During his first attempt as a pickpocket, Oliver is arrested. Because it is a movie, he is soon released, into the care of wealthy and kindly Mr. Brownlow (Joseph O'Conor), who believes, against all odds, that Oliver is the son of his late niece.

It looks like a happy ending for Oliver, but that story would never win the Best Picture Oscar. Fagin and Sikes are obsessed with the notion that Oliver will tattle on them, although one would think that many of their pickpocket waifs have been arrested before and thus the situation can hardly be novel. Sikes plots to kidnap Oliver, provoking the deaths of two leads and the collapse of Fagin's crime empire. Our innocent lead prevails, but what happens to Fagin's owl is never explained.

How others will see it. The film Oliver! was even more successful than the musical. It became the second-highest grossing movie that year from Columbia studios. It won six Oscars (including Best Picture and Best Director) and was nominated for six more.

Today at imdb.com, the user vote total is 24K, fairly impressive for a movie made a half-century ago. The user rating is a respectable 7.5 but climbs to 7.9 among women over 45, who are undoubtedly pleased that Sikes dies while wide-eyed Oliver is adopted into wealth.

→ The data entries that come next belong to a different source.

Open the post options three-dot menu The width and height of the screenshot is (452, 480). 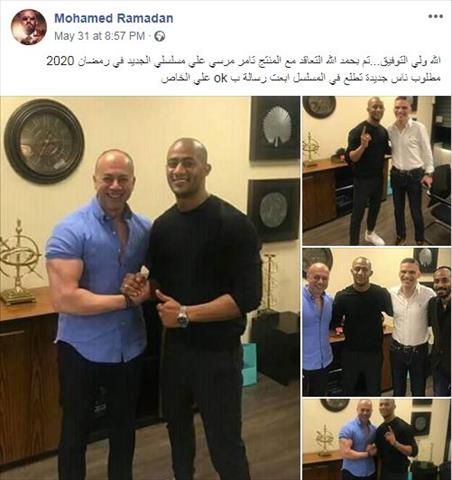tap(435, 16)
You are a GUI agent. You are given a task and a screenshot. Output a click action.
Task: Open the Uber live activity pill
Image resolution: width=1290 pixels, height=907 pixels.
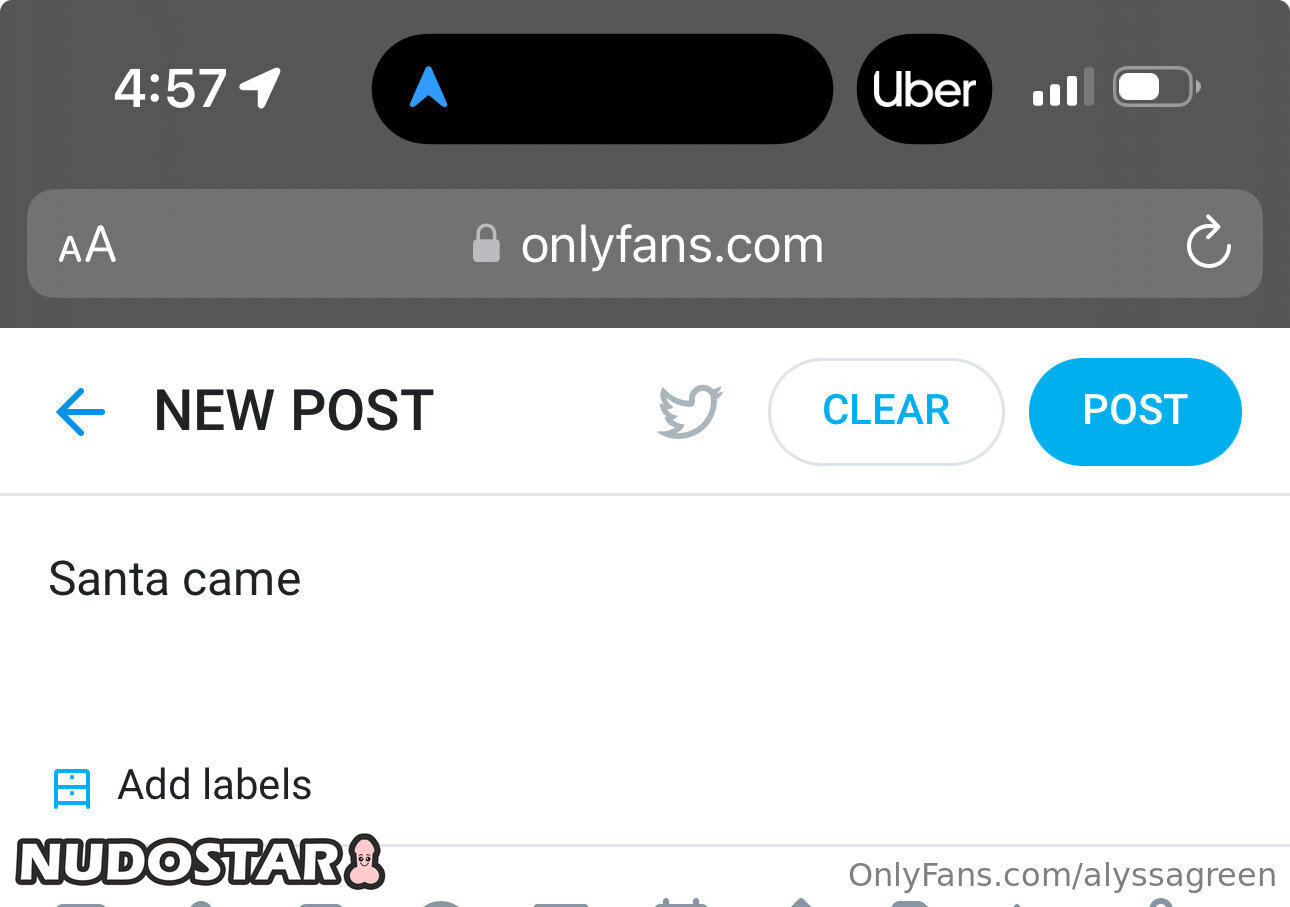(x=924, y=89)
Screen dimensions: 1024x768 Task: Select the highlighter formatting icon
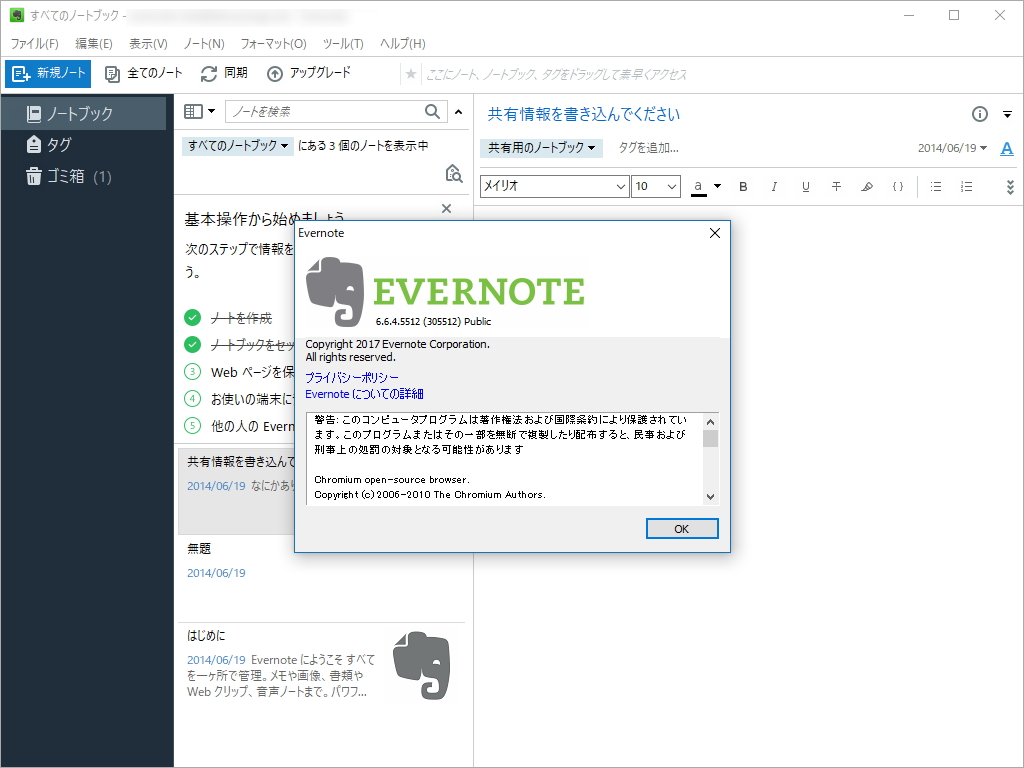pos(867,186)
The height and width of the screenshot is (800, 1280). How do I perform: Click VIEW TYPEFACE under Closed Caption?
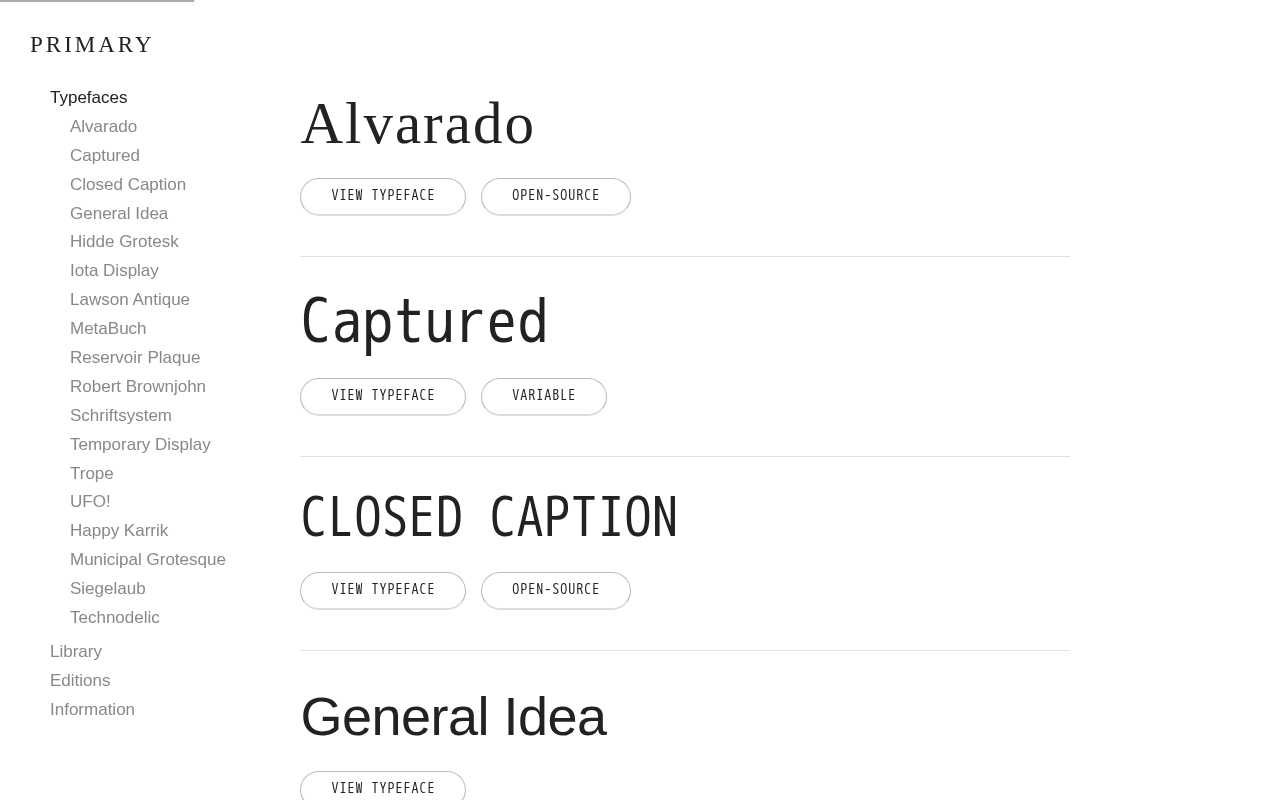coord(383,590)
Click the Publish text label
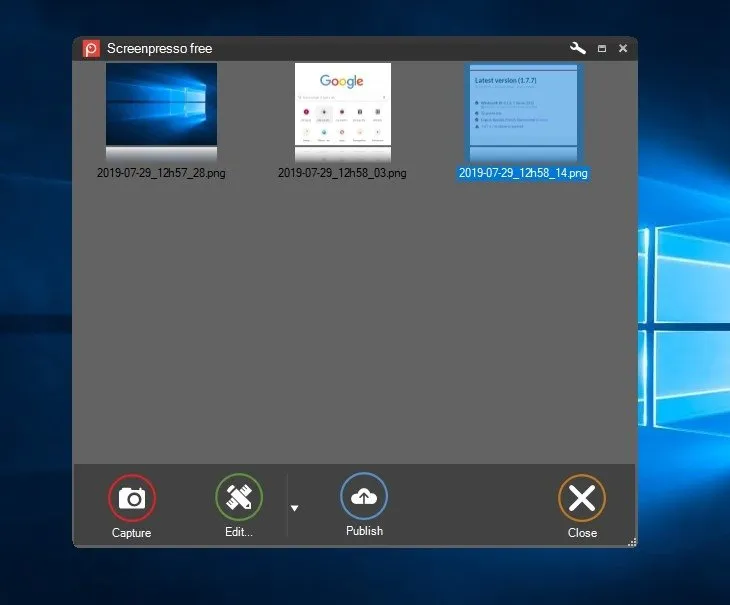This screenshot has width=730, height=605. [x=364, y=531]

How I felt about it. Oliver! does have some things going for it. Its biggest asset is scale. The musical numbers feature dozens of dancers in attractive period costumes. The casting, with one obvious exception, is spot-on. We especially like Harry Secombe as Bumble, Jack Wild as the Artful Dodger, and gloomy, ominous Oliver Reed as antagonist Bill Sikes.

Reed's casting shows that nepotism isn't always a bad thing, since he was the nephew of director Carol Reed. Oliver Reed was already a star on the rise, though, playing the lead in a good British comedy from the previous year, I'll Never Forget What's'isname.

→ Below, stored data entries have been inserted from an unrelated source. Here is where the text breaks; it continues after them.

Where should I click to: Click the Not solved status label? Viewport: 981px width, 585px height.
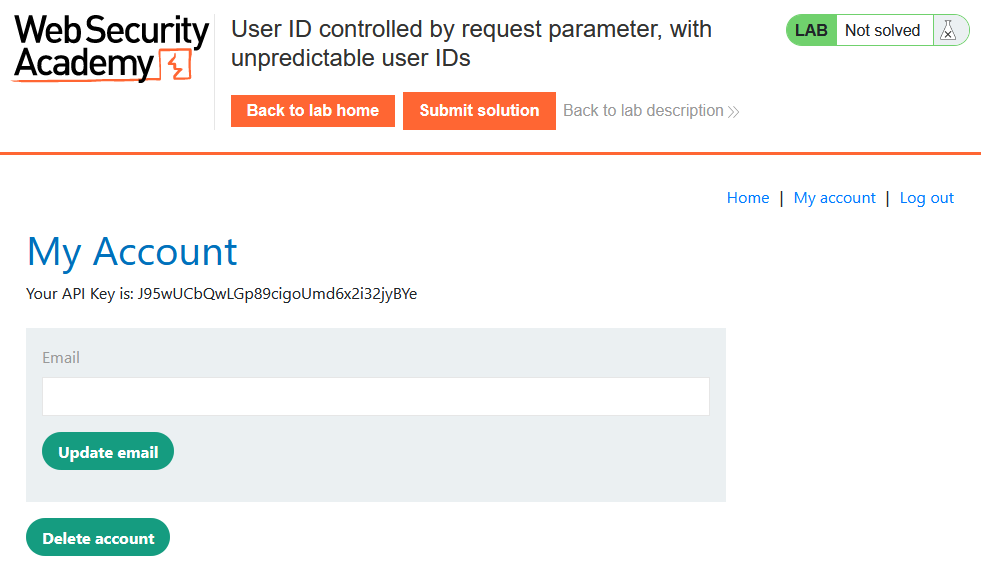pyautogui.click(x=882, y=31)
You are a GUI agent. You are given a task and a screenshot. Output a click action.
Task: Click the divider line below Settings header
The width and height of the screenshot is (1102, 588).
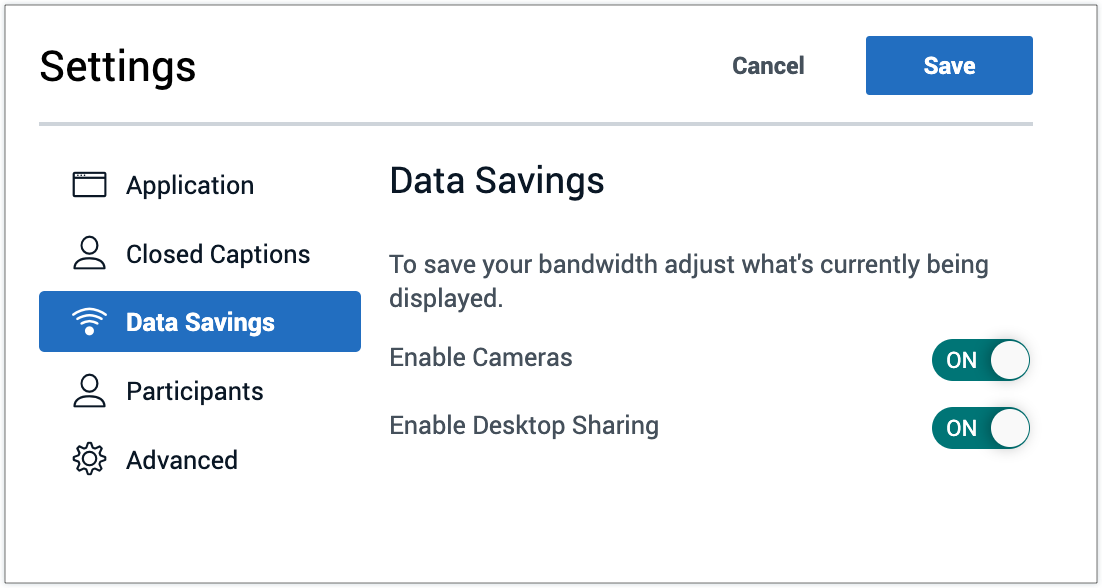tap(535, 124)
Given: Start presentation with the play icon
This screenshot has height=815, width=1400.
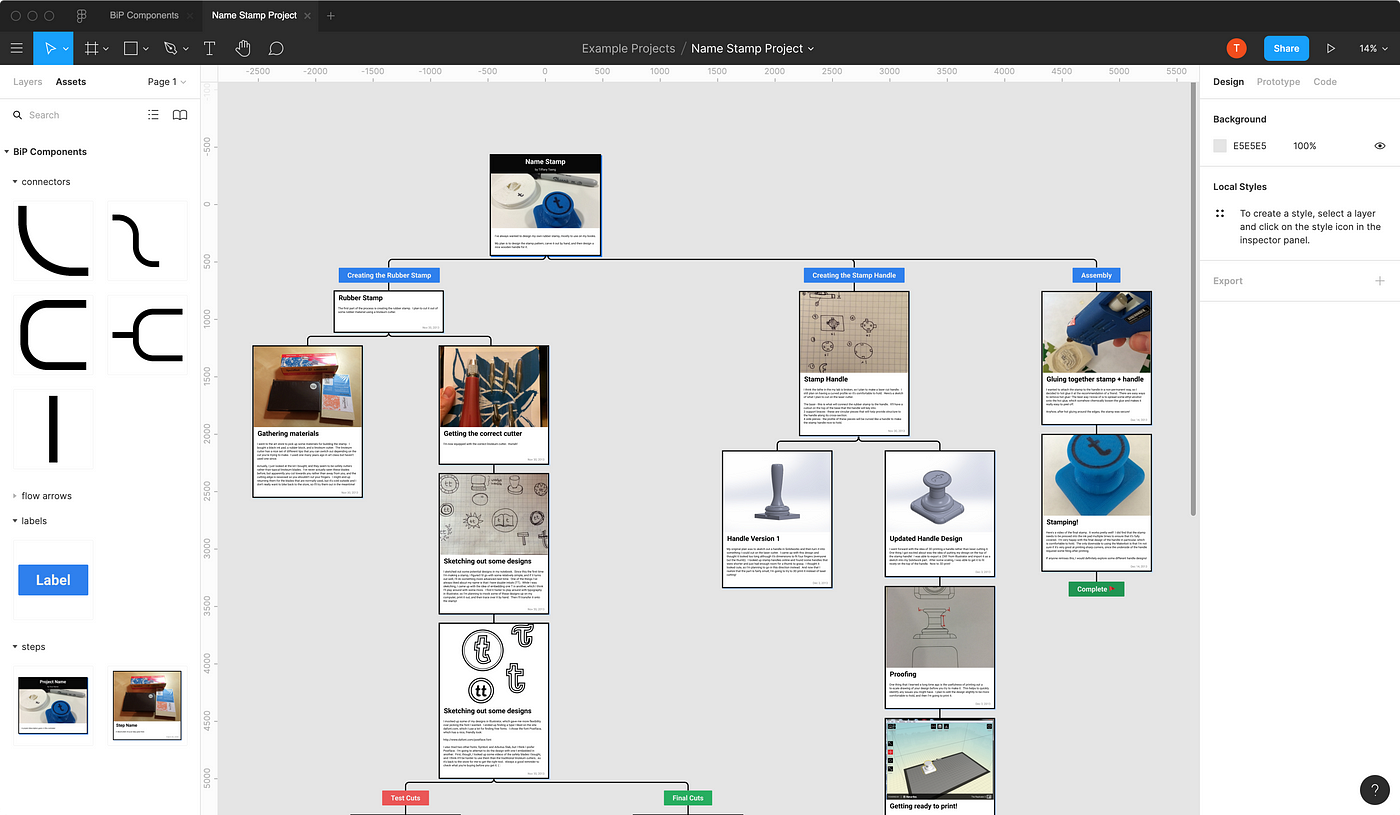Looking at the screenshot, I should [1330, 47].
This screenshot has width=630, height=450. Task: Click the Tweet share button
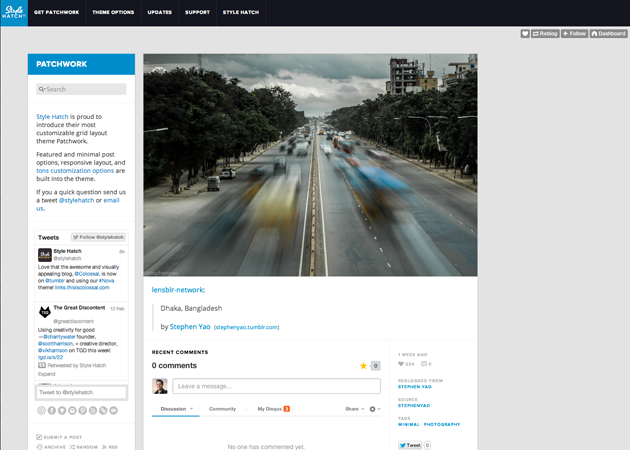tap(410, 445)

The major exception to the quality cast is Oliver himself. The director chose the most innocent and adorable face, a move certain to win over any mothers in the audience. But it makes for a bland and passive lead. In fact, Oliver is the still eye of the hurricane around which the cumbersome plot revolves, proof that the English class system works even if your mother dies at birth and you are raised in an orphanage. Blood must come through, and Oliver is rescued from a short life of crime while his mates in the orphanage and pickpocket ring remain unfortunate.

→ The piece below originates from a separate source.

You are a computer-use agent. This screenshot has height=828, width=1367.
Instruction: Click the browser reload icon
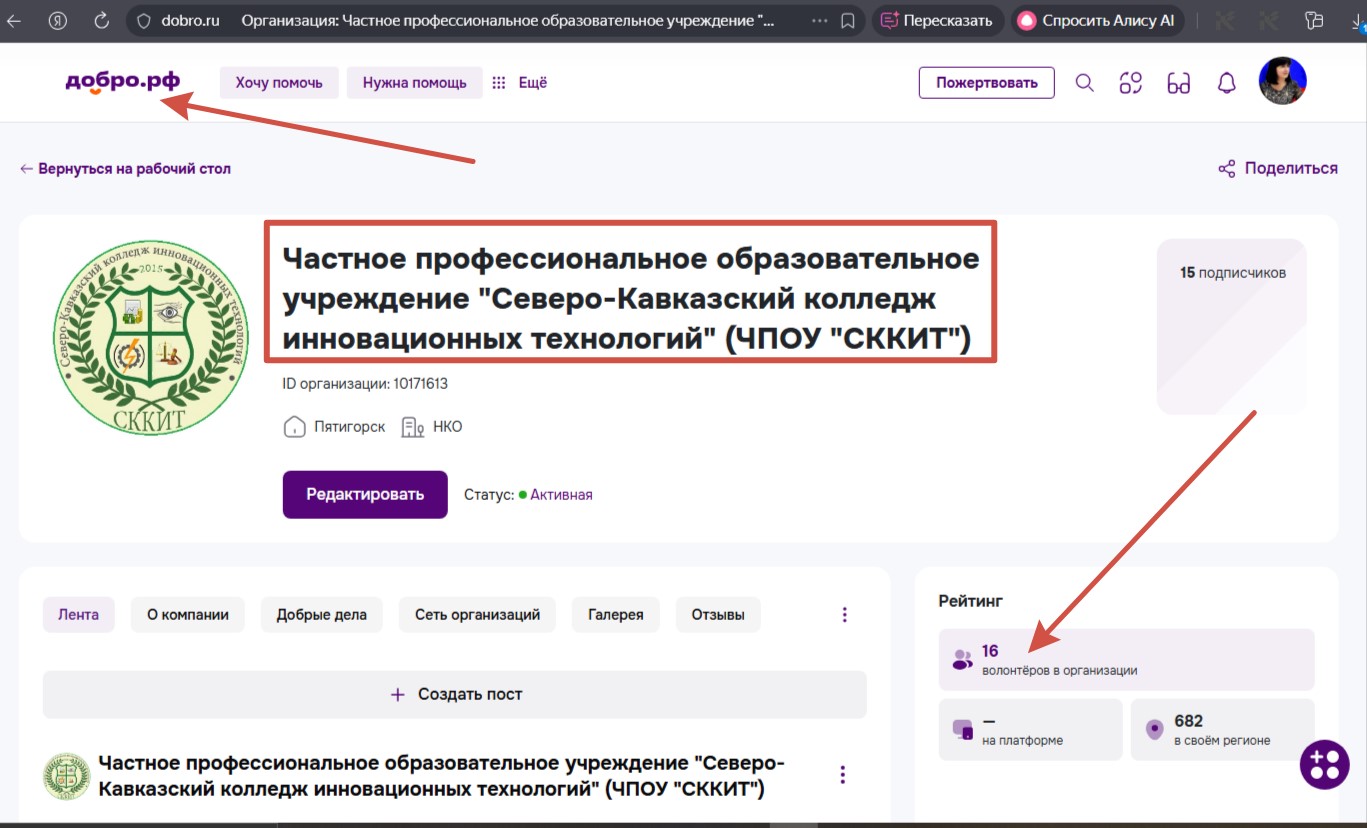101,20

Since wealthy Mr. Brownlow believes the lad is his relation, his motives are understandable. But we wonder why Nancy is so determined to save blank-faced Oliver, even if it means disobeying her sith lord master Sikes, which could get her killed. After all, there are plenty of other boys under Fagin that nobody cares about, and are in equal need of saving.

The musical numbers are hummable, and certainly the musical was a commercial success both on stage and on screen. But something is wrong, because the movie is never that close to being good. It's true that the dialogue is unconvincing, full of threats and promises and sugar and spice. But if you just close your eyes and listen to the soundtrack, the only song you would want to hear again is Bumble's "Boy For Sale." For that matter, would an orphanage dispense with a boy simply because he asks for more gruel? That's Dickens for you.